SCOTCH


The Scotch are a race of hordes from north of Hadrian’s Wall, which has stopped the Scots from murthering us since Roman times.  However, the wall is decaying due to poor standards and could give way any day now, so I would urge you to check out the Queen’s Wall Society website if it was real.   This article will examine the Scottish language from a confused English perspective.

Make no mistake: Scotland is an integral part of England.  That’s England, not Great Britain; the words Great Britain endanger our English sense of nationhood, according to the one-sided logic of the grammarian HW Fowler (see here).   That was in 1926 – times have changed, and British is now the best thing you can possibly be, though Fowler’s mot préféré, “Scotch”, has fallen from common usage.  What Scot is not filled with national pride by such phrases as “Scotch egg”, “Scotch tape”, and “a large Scotch, please”?  Out of five millions of Scots, there must be one or two, but otherwise the word is lost to history.

As much as we welcome the Scots into our English paradise, it is rather strange that their language differs so much from thet of the Queen.  Occasionally Scots speak BBC English (on the BBC, mostly), but when they talk amongst themselves their accents are so thick and luscious that I feel like I’ve gone to another country!   Which I would never do.
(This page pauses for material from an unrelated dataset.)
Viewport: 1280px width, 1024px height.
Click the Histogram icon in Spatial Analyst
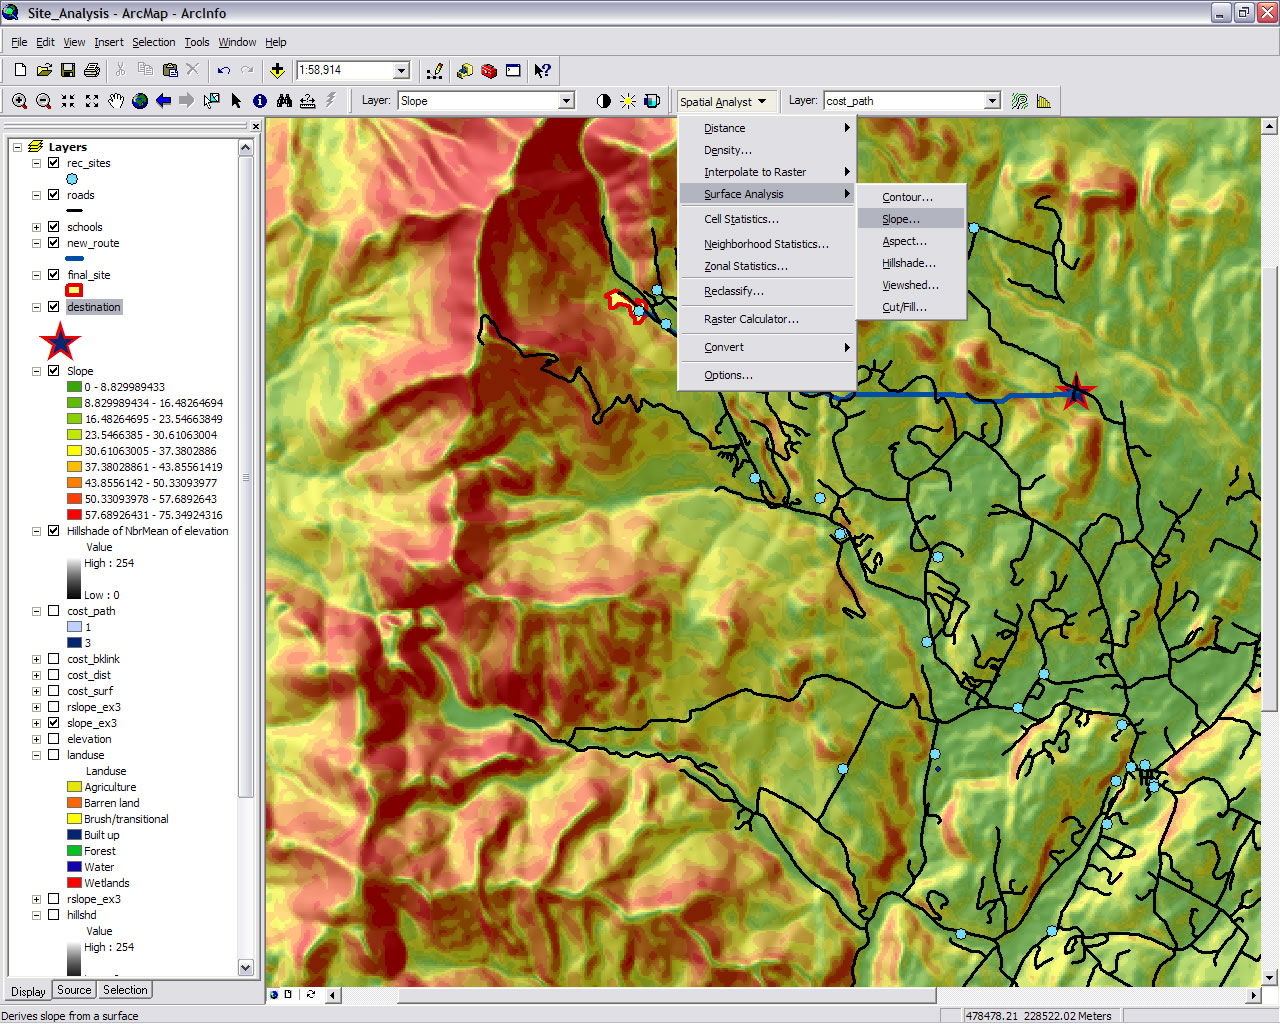pyautogui.click(x=1044, y=101)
The strongest varieties are classified as a separate language, Scots or braid Lallans, the language of Scottish monarchs until 1707 and of an estimated 0.2–2.7 million people today.  It is officially recognised by the Scottish and UK governments, and the Council of Europe.
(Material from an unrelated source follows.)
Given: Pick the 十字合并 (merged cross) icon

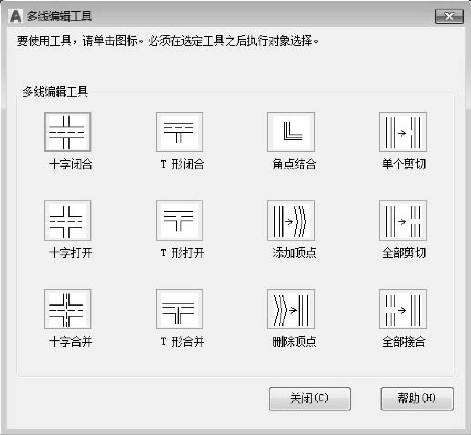Looking at the screenshot, I should pos(67,309).
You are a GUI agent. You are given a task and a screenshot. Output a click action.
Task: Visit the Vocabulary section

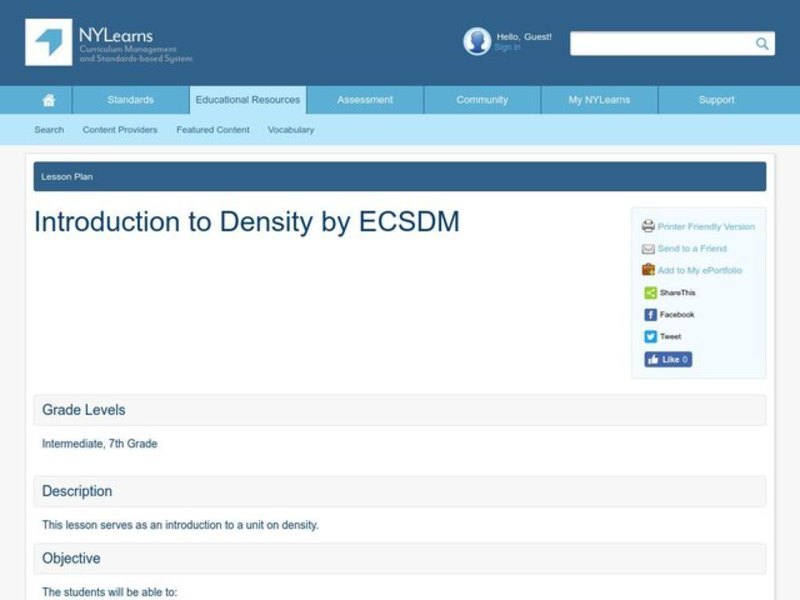(x=290, y=129)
But IS it approved by the Queen’s English Society? [massive groan] They get the deciding vote, because they’re so knowledgeable about blether. When the QES’s Ian Bruton-Simmons heard about the poor Scottish people whose idiotic iPhones could only understand American accents, he commented:

“When my Scottish nephew calls, I sometimes don’t understand him either”
[1]

I think that’s a yes.

(As amusing as that quote isn’t, it is sad that he seems to rank Scotspeak below American English. That’s low.)


Tam o’ nology
More evidence of Scottish incomprehensibility is seen in their proverbs, which appear to be written in a kind of Chinglish or Patois or regional dialect.  For example,

It’s an ill wind that blaws naebody any gude.
[2]

Fit ye sayin?  Its ill wind...That boy’s a n00b... I don’t even want to understand that.  And I presume “gude” is a street name for skag?  This saying means, Most bad things that happen have a good result for someone, but that’s online translators for you: they give you something completely wrong and unwise.
So, blow is blaw, no–one is naebody, good is gude or guid.  All perfectly good English.  What else?

A liar shou’d hae a good memory.

Excuse me – what are you doing missing out that L?  It’s obviously pronounced as “shouLd”.  And, pronouncing have as hae, are you utterly round the twist?

Mony cooks ne’er made a gude kail.

Yes.  “Kail”, of course, meaning, er...

Never draw your dirk when a blow will do it.

Ah yes, “dirk”, as in, er, Bogarde :-s

Time and tide will tarry on nae man.

Tarry on” means “wait for”?!

What we first learn we best ken.
[2]

But the word order is... This “ken”, who says “ken”?  I “ken” what it means, but...

Alright, very well, it’s a different language!  I shall be going to the kirk and praying for your souls and that of the Scots Wikipedia.
Of course, as foreigners, you Scots will be excluded even more than before from “joining in” with our Proper English Foundation, for this is not strip-the-willow!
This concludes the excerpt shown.